**Directions for this task:** Can you duplicate the records from the line with "In order to click on table-row" to the line with "logo-char-2: 引 is", keeping every character exactly as it appears?

Dataset entries
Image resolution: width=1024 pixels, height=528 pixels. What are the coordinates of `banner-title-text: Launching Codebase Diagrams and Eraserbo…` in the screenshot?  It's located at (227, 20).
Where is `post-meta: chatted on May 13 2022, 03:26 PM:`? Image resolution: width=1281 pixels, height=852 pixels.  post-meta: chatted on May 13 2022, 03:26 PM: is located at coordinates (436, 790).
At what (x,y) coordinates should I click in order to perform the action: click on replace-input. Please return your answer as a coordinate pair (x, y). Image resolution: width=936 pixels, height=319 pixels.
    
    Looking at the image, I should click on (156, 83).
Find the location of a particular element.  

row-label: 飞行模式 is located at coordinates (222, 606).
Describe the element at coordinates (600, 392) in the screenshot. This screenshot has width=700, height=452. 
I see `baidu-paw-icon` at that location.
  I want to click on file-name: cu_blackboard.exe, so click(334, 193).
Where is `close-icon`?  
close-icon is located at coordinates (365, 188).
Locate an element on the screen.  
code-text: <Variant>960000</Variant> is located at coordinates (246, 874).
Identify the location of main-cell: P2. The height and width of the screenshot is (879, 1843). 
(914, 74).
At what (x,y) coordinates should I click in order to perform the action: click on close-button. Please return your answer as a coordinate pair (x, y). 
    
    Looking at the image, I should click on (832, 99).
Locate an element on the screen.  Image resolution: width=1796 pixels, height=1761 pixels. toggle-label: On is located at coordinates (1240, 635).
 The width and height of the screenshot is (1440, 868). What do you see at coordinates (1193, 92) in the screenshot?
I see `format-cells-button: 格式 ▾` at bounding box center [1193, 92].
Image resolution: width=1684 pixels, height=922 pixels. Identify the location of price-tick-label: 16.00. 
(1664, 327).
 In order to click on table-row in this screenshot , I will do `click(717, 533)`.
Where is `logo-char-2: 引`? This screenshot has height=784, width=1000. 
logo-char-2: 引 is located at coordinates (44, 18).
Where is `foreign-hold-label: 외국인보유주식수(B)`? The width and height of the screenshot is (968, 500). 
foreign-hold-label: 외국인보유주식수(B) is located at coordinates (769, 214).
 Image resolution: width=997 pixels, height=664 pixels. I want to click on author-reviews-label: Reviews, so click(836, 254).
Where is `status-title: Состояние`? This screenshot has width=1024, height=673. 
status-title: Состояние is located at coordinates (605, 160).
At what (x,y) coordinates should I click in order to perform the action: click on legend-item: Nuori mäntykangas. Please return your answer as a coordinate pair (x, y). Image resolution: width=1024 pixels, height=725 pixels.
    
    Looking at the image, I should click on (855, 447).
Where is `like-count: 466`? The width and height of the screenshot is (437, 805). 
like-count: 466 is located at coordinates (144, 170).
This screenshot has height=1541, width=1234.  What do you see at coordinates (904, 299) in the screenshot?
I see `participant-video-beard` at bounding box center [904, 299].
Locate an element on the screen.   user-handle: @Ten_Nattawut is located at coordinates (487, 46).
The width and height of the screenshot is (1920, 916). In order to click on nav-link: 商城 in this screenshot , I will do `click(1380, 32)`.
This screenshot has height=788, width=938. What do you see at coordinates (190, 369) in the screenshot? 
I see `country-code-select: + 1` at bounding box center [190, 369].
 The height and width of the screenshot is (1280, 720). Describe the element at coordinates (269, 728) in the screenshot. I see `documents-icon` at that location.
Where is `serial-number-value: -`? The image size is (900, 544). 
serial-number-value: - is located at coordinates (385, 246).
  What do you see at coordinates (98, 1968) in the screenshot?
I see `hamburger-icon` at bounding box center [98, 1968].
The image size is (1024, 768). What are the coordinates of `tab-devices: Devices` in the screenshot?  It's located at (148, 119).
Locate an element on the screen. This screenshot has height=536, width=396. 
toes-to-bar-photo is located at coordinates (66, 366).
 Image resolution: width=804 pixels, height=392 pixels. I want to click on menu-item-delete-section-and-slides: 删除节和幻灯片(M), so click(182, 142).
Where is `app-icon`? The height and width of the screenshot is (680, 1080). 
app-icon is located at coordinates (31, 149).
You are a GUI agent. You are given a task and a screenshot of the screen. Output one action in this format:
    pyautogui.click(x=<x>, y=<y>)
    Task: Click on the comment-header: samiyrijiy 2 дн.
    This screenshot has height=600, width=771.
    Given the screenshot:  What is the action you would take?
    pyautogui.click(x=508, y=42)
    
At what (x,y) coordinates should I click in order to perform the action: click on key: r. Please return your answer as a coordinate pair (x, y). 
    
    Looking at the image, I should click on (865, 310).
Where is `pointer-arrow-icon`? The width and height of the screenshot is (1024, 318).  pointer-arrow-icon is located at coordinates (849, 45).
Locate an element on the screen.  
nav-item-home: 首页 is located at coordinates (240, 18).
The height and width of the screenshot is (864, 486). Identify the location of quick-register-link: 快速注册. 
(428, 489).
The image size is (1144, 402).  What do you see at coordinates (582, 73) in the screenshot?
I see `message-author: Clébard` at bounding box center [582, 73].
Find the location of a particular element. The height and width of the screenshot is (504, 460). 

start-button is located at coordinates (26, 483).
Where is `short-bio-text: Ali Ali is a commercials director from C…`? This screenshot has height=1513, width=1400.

**Expected answer:**
 In order to click on table-row in this screenshot , I will do `click(717, 533)`.
Where is `logo-char-2: 引`? This screenshot has height=784, width=1000. 
logo-char-2: 引 is located at coordinates (44, 18).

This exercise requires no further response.